Many athletes have learned and understood the importance of getting the proper nutrients, but many have turned to the idea of using a low-carb diet to help with weight management. The field of sports medicine is quite alarmed by this recent trend. The number of athletes starting to use low-carbohydrate diets has been alarming in recent years. Even more alarming is that these diets can cause serious long-term complications, such as making weight loss more difficult.
Carbohydrates are an essential source of energy needed by all athletes. Without this vital energy, the body becomes more prone to injury from fatigue and stress. This is never a desirable outcome, but sadly, it has become more common in recent years. A proper diet for an athlete includes consuming a few carbohydrates.
Generally, the amount of carbohydrates that athletes should consume is much higher than that sedentary people require. The number of carbohydrates each athlete needs varies greatly, and some need more than others. It is essential to speak with your sports physician to determine the exact amount of carbohydrate intake you should personally target.
There are times when athletes are specifically encouraged to increase their carbohydrate intake; this is especially common during tournaments, competitions, and if you are involved in more than one sport at a time. This is to ensure that you have enough strength to handle the rigors placed on your body during particularly strenuous activities. Additionally, there are other situations where your doctor may recommend reducing your carbohydrate intake. However, your sports medicine team should carefully monitor all severe adjustments to your diet to ensure you are getting the proper nutrients.
With more and more fad diets appearing on the market, it’s essential to listen to what your doctor has to say about your diet. Athletes should store 15 grams per kilogram of body weight in the form of carbohydrates—that means15 grams for every 2.2 pounds. For an average 180-pound athlete, this translates to 1227 grams of carbohydrates.
Depending on how carbohydrates relate to calories, it’s easy to use the following conversion. One gram of carbohydrates converts energy into four calories. This means that for an athlete weighing 180 pounds, 1227 grams of carbohydrates should consume 4909 calories. This is a huge number for most people; However, some athletes require higher caloric intake while others can handle much lower intake levels. Ultimately, it’s up to you to work with your doctor to determine the best class for your personal needs.
Remember, reducing the level of carbohydrates can significantly harm the body. If your body doesn’t consume enough carbohydrates, the body starts using protein as energy. It can cause muscle breakdown. The result for many people who do not consume enough carbohydrates is an overall poor condition and less energy to engage in their favorite sport actively.
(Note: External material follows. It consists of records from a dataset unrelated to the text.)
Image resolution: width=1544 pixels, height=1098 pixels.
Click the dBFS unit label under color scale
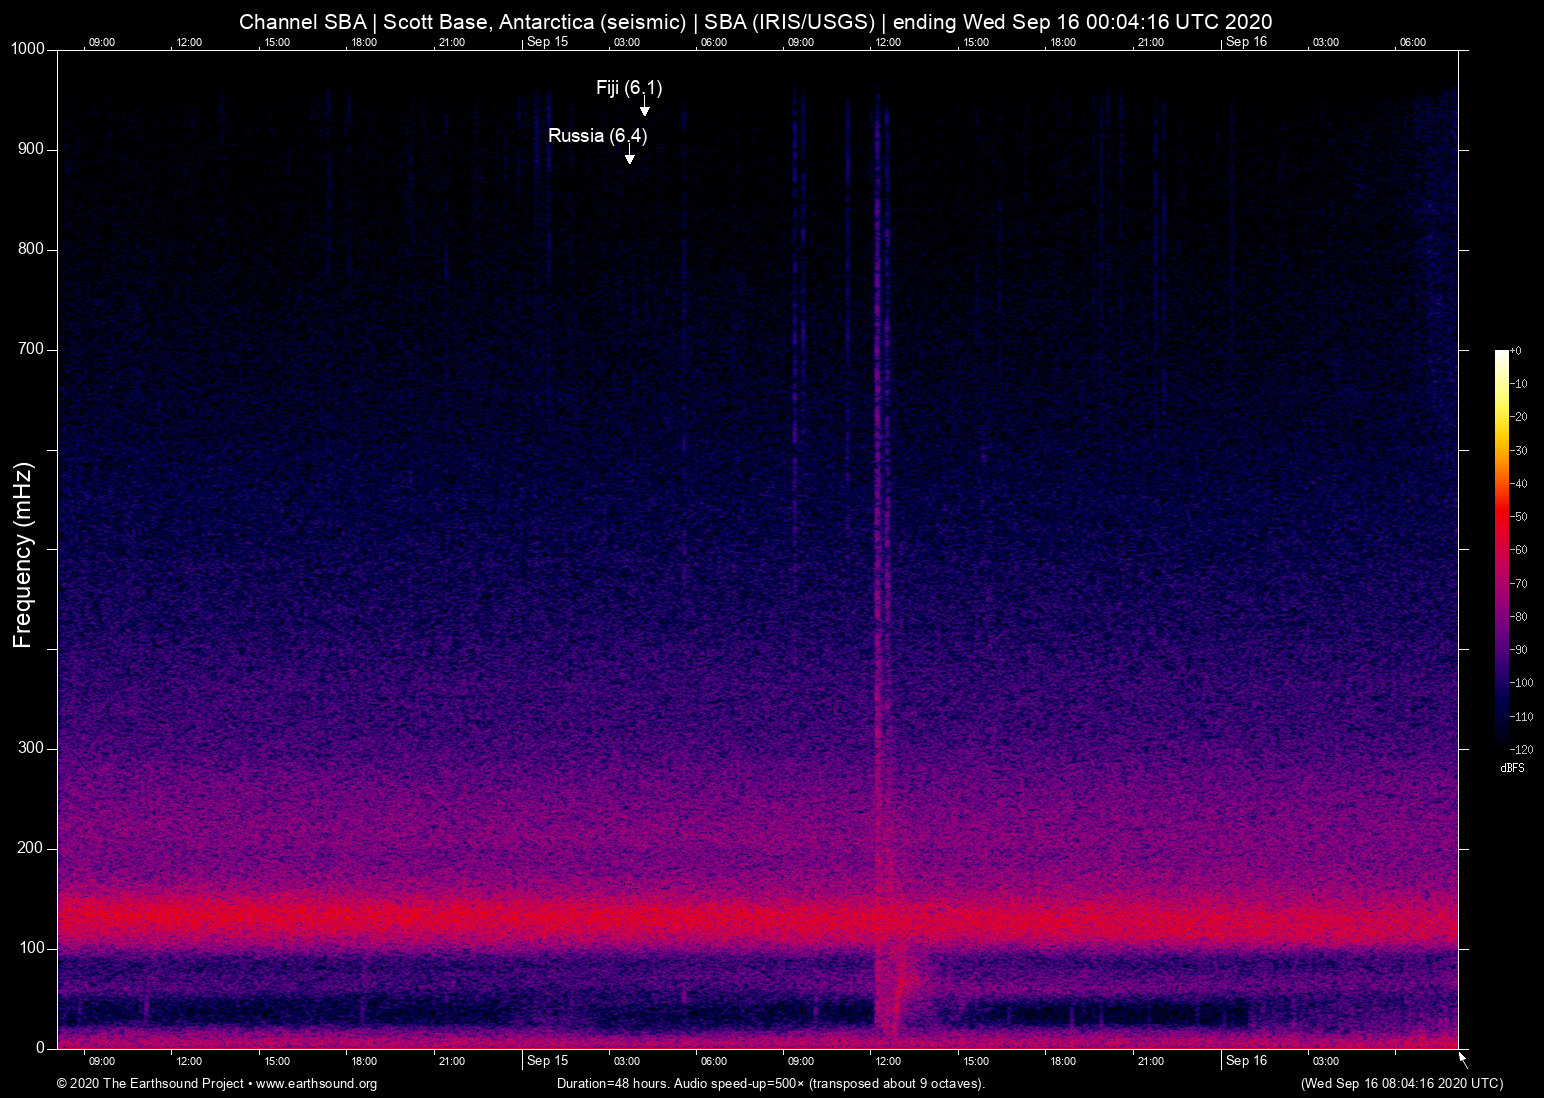[x=1512, y=768]
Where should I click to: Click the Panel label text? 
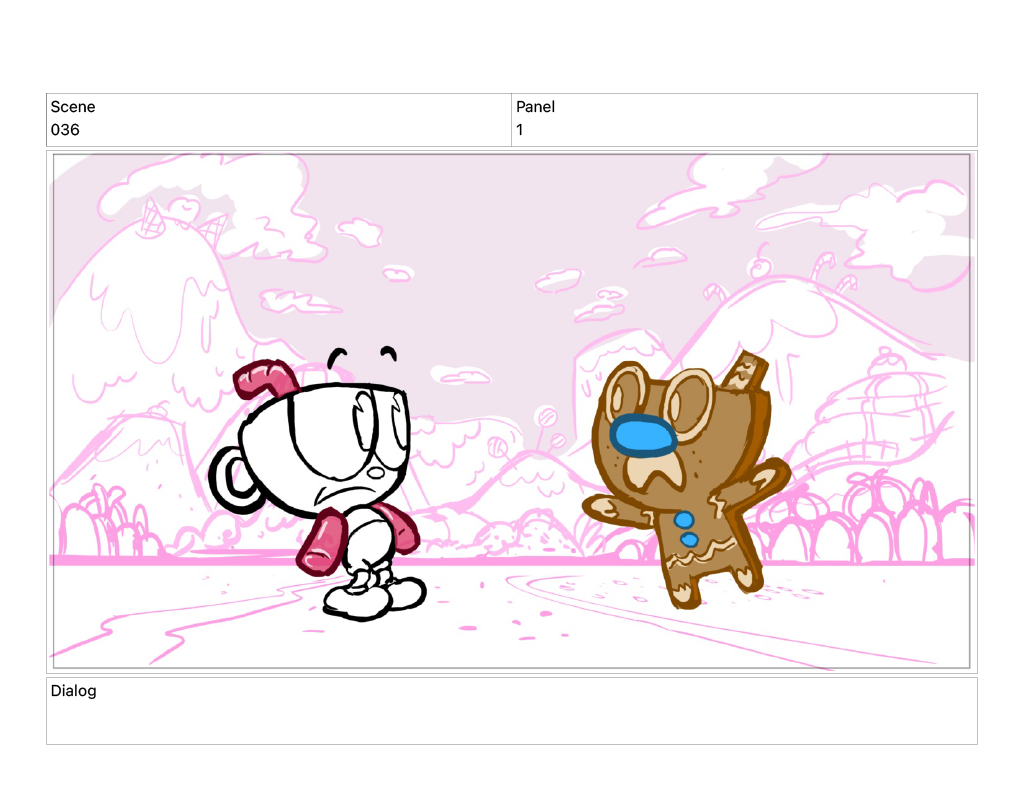pyautogui.click(x=535, y=107)
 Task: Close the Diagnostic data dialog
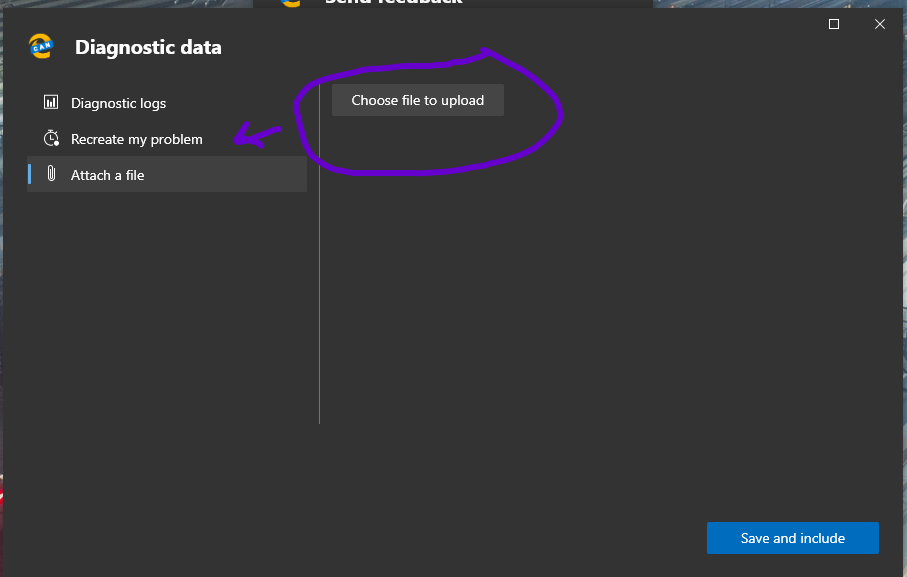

An important consideration is who will provide advice on your dietary needs. Most trainers don’t always know the most up-to-date nutritional information. This makes it too risky to take a coach’s word for how many calories and carbs you should be consuming per day. You can consult with your trainer and your doctor to develop the best possible solution, keeping your fitness, athletic, and health goals in mind to achieve the best possible results.
Maintaining your health is essential to ensure you are as healthy as possible. Remember, sometimes you need to adjust your carbohydrate intake; It should always be done under the supervision of a doctor to ensure that it does not harm your body or overall health. Your physical safety is more important than lowering your carb intake.